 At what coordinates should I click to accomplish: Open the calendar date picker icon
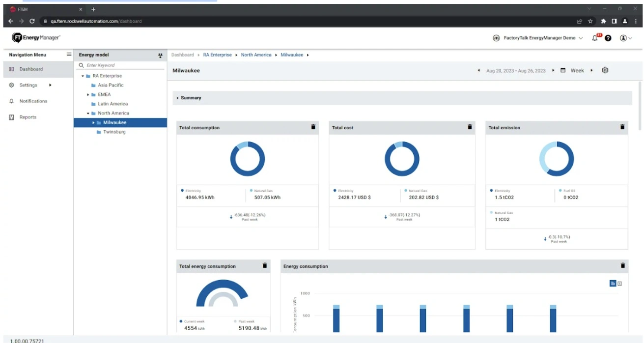pyautogui.click(x=563, y=70)
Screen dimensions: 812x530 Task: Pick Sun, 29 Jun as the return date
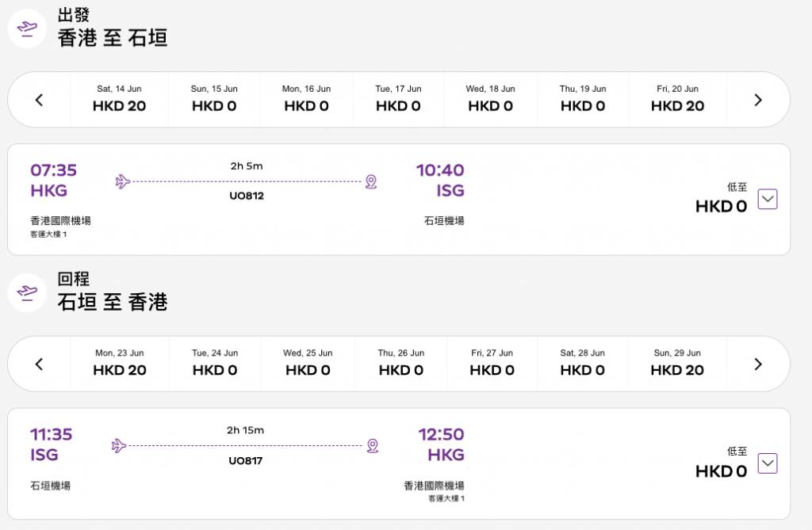(677, 363)
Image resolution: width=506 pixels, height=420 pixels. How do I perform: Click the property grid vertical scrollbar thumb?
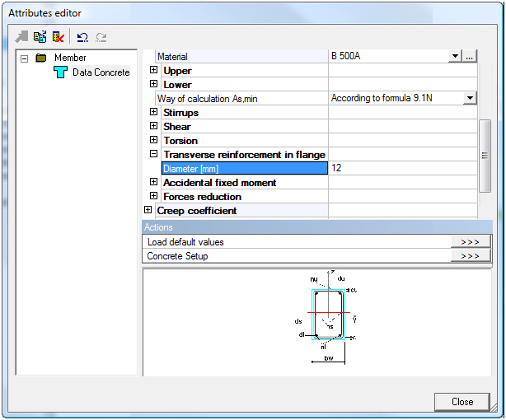click(x=485, y=155)
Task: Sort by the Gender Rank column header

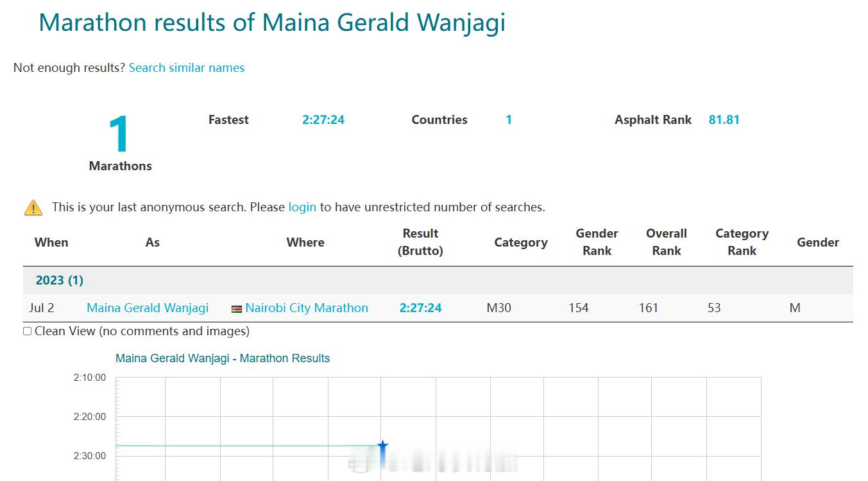Action: point(597,242)
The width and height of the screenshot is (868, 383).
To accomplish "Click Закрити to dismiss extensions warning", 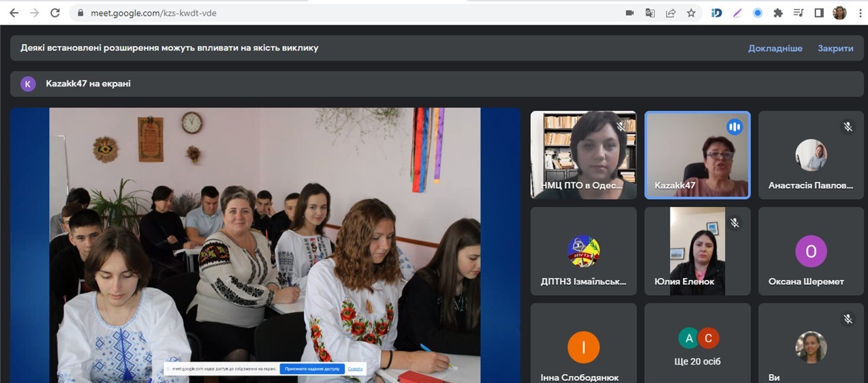I will pyautogui.click(x=835, y=48).
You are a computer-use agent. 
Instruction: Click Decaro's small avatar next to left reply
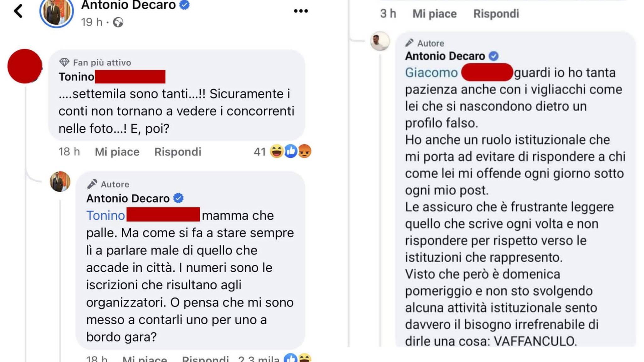point(60,181)
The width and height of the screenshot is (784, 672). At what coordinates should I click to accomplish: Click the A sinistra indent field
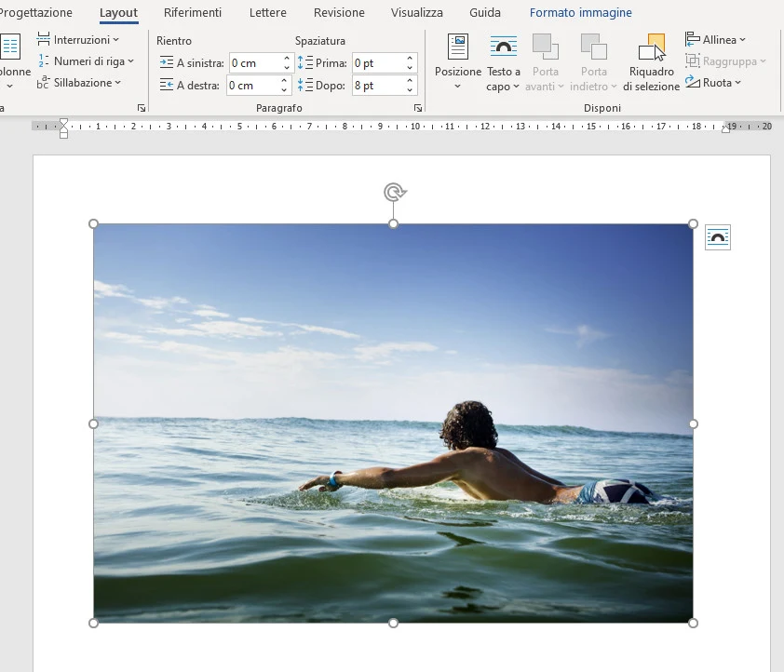[253, 63]
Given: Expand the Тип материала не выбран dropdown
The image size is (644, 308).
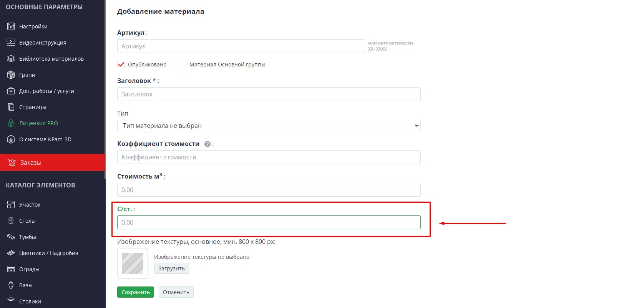Looking at the screenshot, I should 269,126.
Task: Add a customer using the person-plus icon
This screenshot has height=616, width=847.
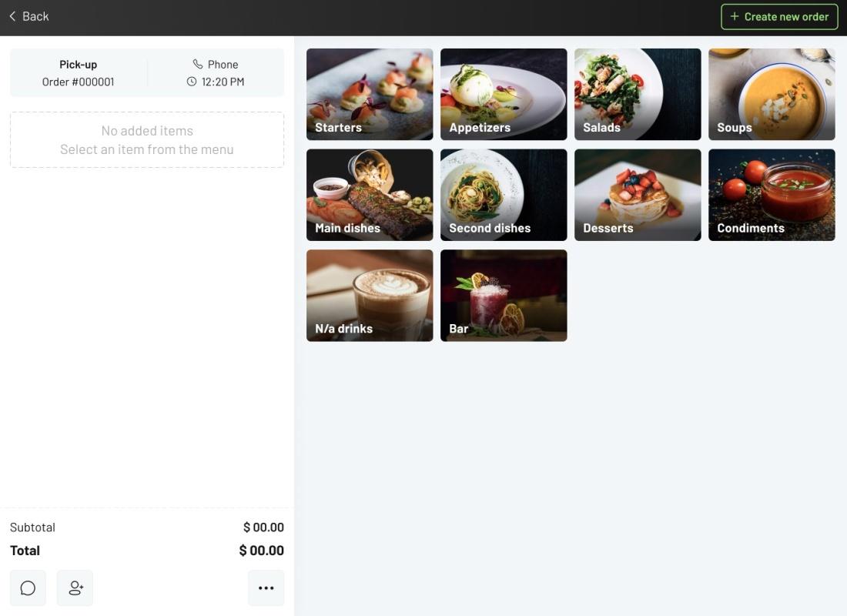Action: pos(75,588)
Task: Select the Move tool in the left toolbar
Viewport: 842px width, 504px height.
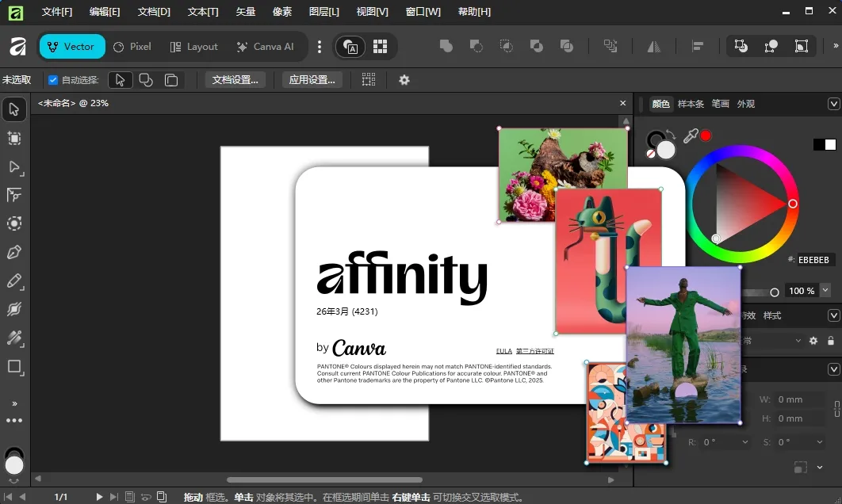Action: coord(13,109)
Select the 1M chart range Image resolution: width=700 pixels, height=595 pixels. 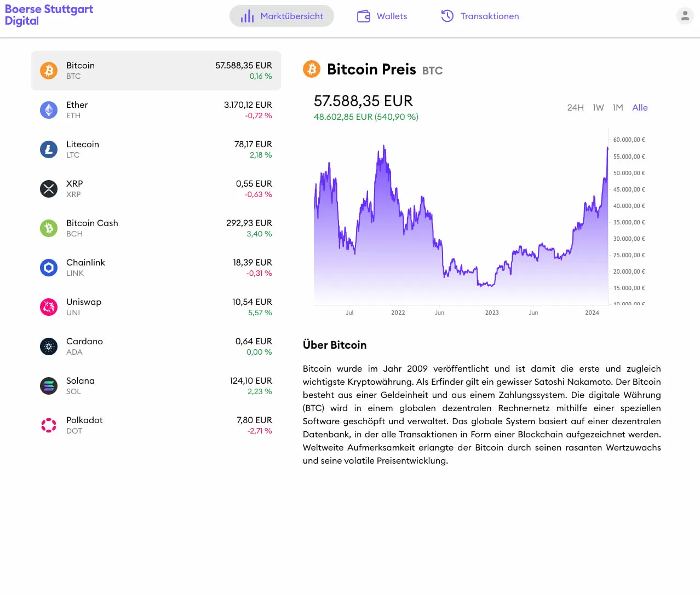[x=618, y=108]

WHAT TO PRODUCE: Look through the listing above for the line with "Instruction: Click Decaro's" and the line with "Given: Expand the". Write out exactly those lines and everything between, leaving out pictures.

OUTPUT BELOW:
Instruction: Click Decaro's small avatar next to left reply
point(60,181)
The width and height of the screenshot is (784, 672). At what coordinates should I click to accomplish: Click the A sinistra indent field
[253, 63]
Given: Expand the Тип материала не выбран dropdown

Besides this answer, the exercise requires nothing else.